Mais les militants disent qu’il faut faire plus, y compris le suivi, bien qu’ils ne demandent pas encore une législation similaire à celle de l’Australie.

Le groupe de protection de l’enfance ECPAT UK, déclare avoir documenté des centaines de cas de ressortissants britanniques qui abusent d’enfants dans des endroits comme le Kenya, l’Inde, le Cambodge et les Philippines ces dernières années. Une demande de liberté d’information adressée au Foreign Office en 2015 a révélé qu’il y avait 154 Britanniques détenus à l’étranger pour des infractions sexuelles d’enfants.

 

 

Bharti Patel

De nombreux délinquants britanniques à l’étranger avaient des déclarations de culpabilité ou avaient été mis en garde contre les abus sexuels d’enfants au Royaume-Uni et le gouvernement « devrait regarder » ce qui se passe en Australie pour voir si cela fonctionne, déclare le PDG d’ECPAT UK, Bharti Patel.

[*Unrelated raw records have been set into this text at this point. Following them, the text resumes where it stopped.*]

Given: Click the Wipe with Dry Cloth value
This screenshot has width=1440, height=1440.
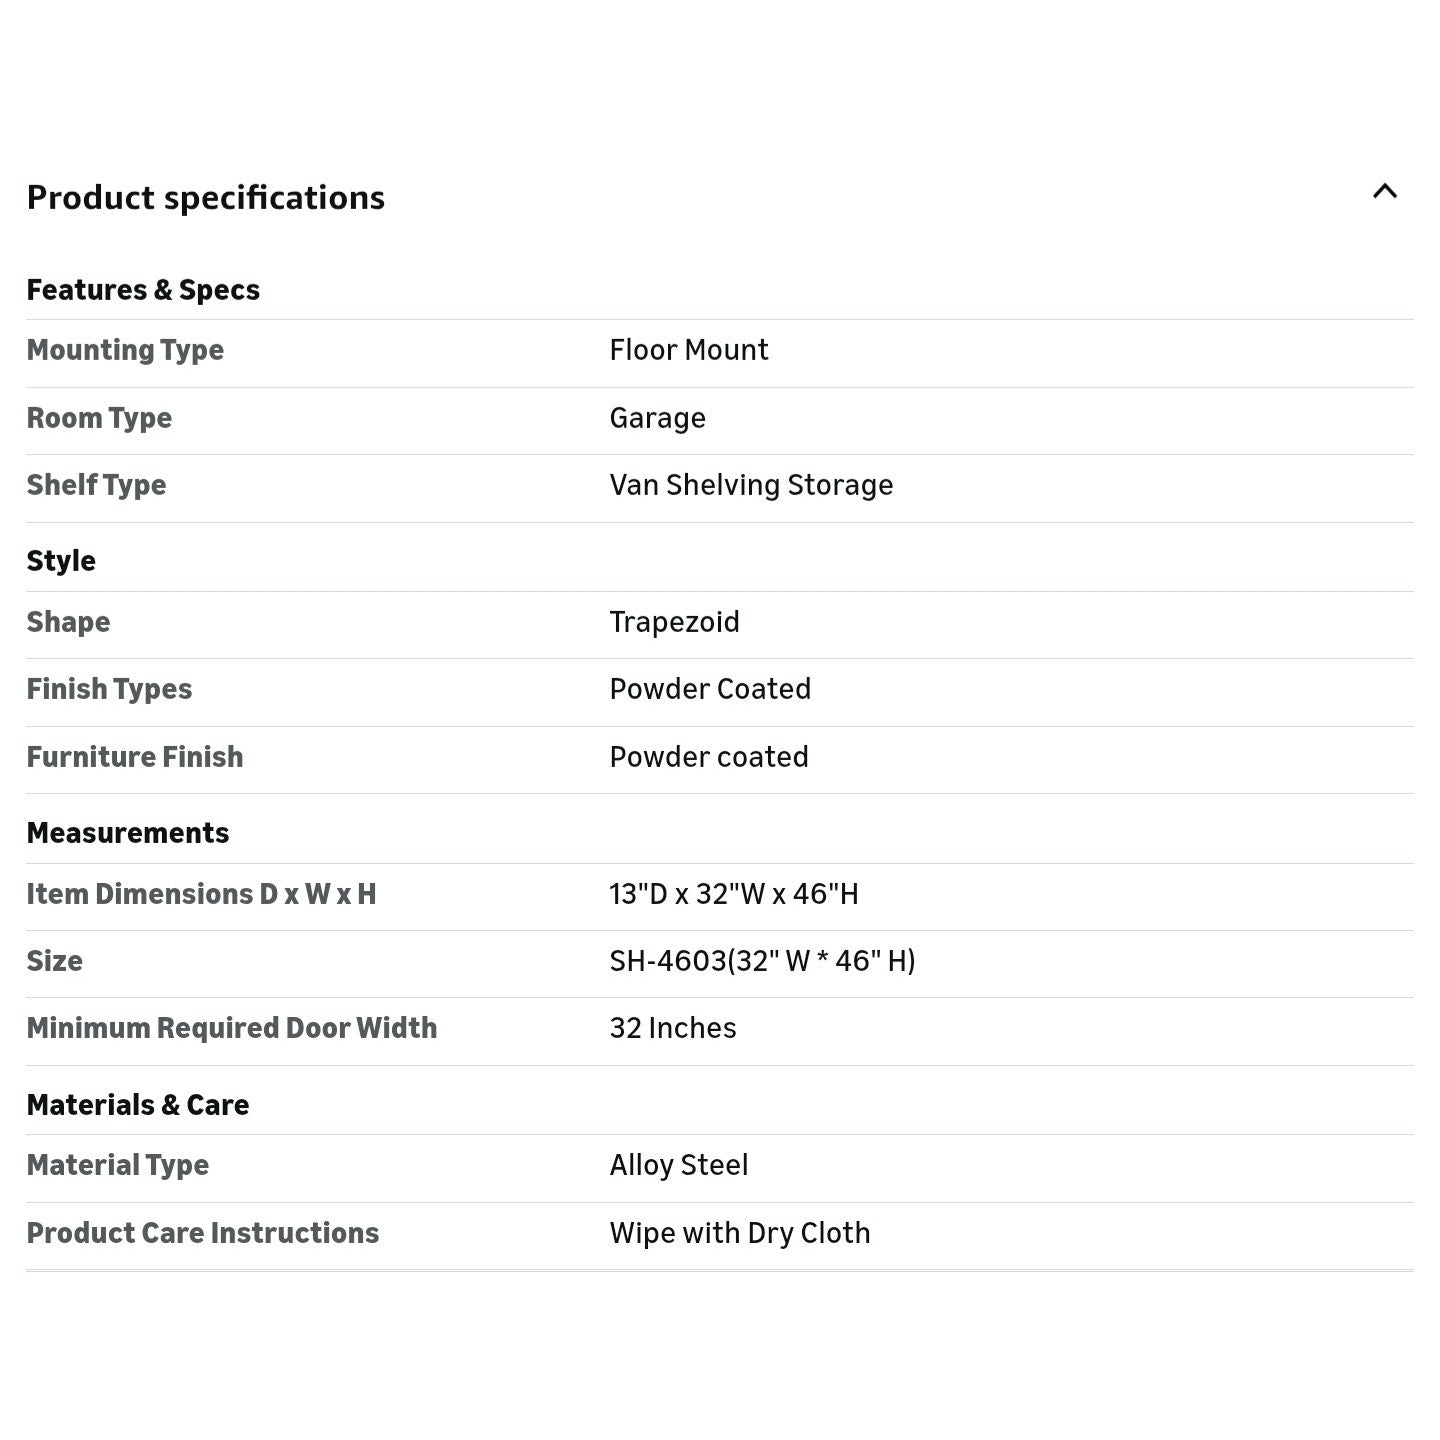Looking at the screenshot, I should pos(739,1233).
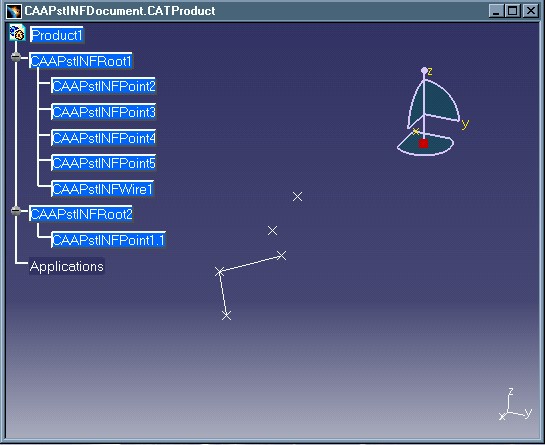545x445 pixels.
Task: Click the axis triad in bottom corner
Action: coord(515,405)
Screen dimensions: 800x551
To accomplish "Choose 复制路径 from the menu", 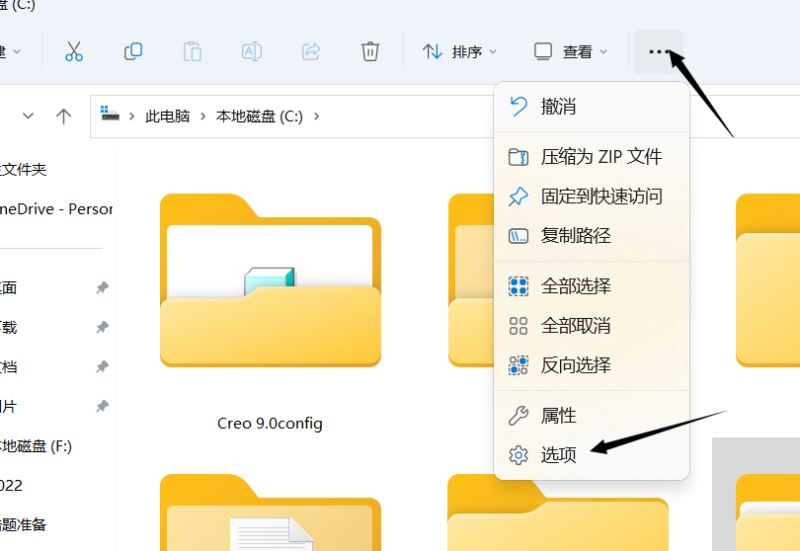I will tap(575, 236).
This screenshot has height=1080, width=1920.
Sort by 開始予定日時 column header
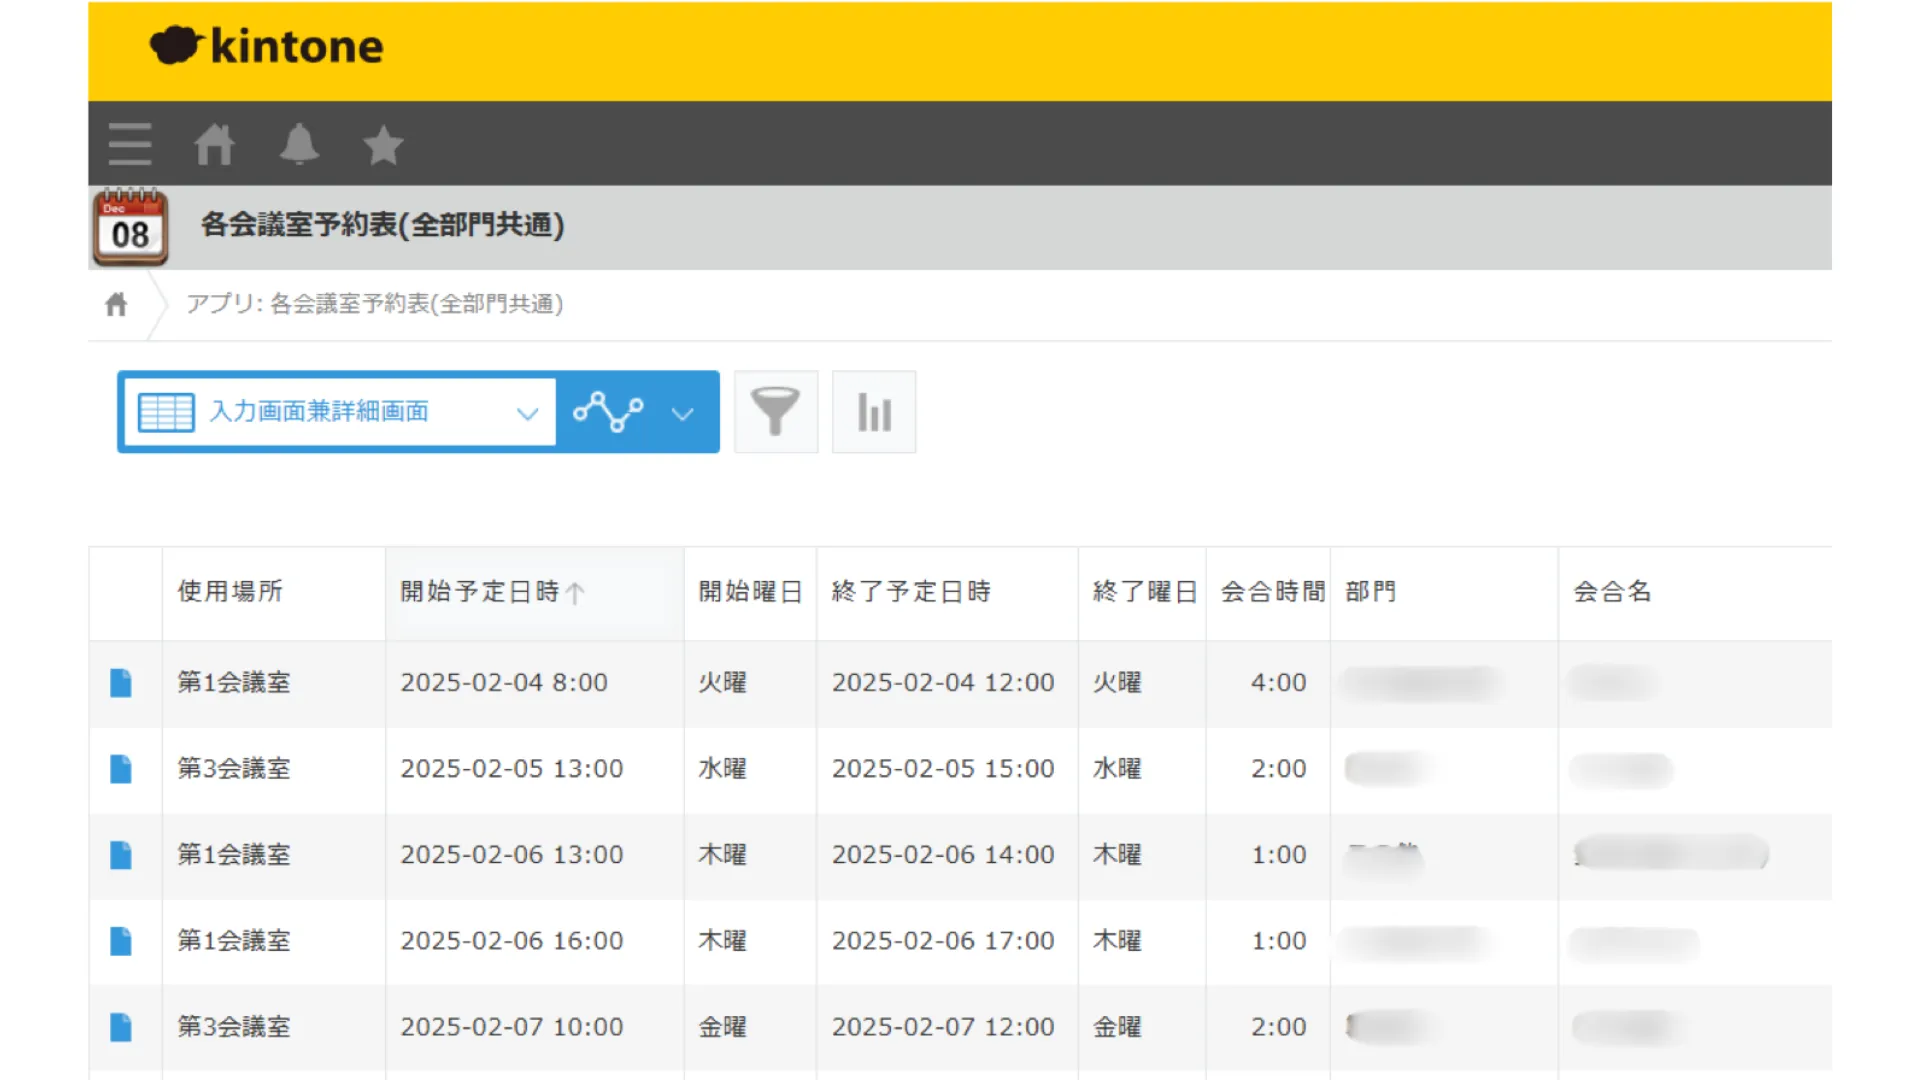(x=480, y=592)
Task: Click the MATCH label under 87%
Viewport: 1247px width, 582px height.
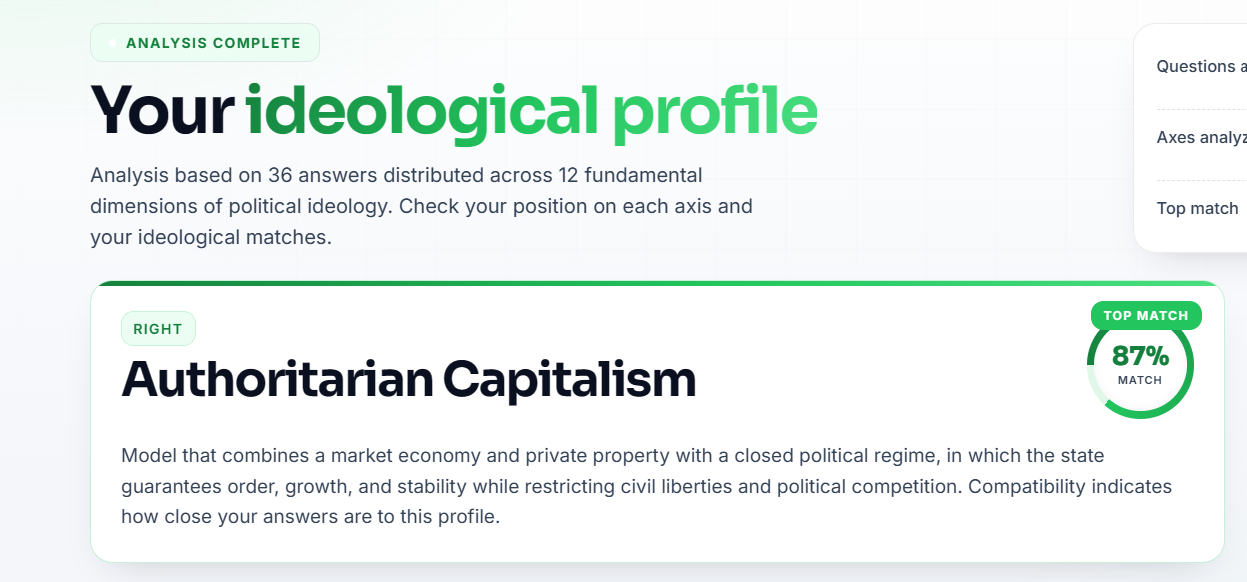Action: [x=1140, y=380]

Mark Frost , qui a été emprisonné pour la vie en février et a admis 39 infractions sexuelles contre des garçons en Thaïlande entre 2009 et 2012, a eu des antécédents d’infractions et « aurait dû être arrêté » de voyager, dit-elle.

Mais une loi de style australien n’arrêtera pas ce qu’elle appelle les «délinquants de la situation» – le grand nombre de gens d’affaires ou de touristes qui n’ont pas de dossier juridique antérieur d’infractions sexuelles infantiles mais se retrouvent dans un pays étranger où ils ont accès à des enfants et commettent des crimes Là.

Pour les enfants ciblés par ce type de délinquant, «retirer leur passeport ne sera pas utile».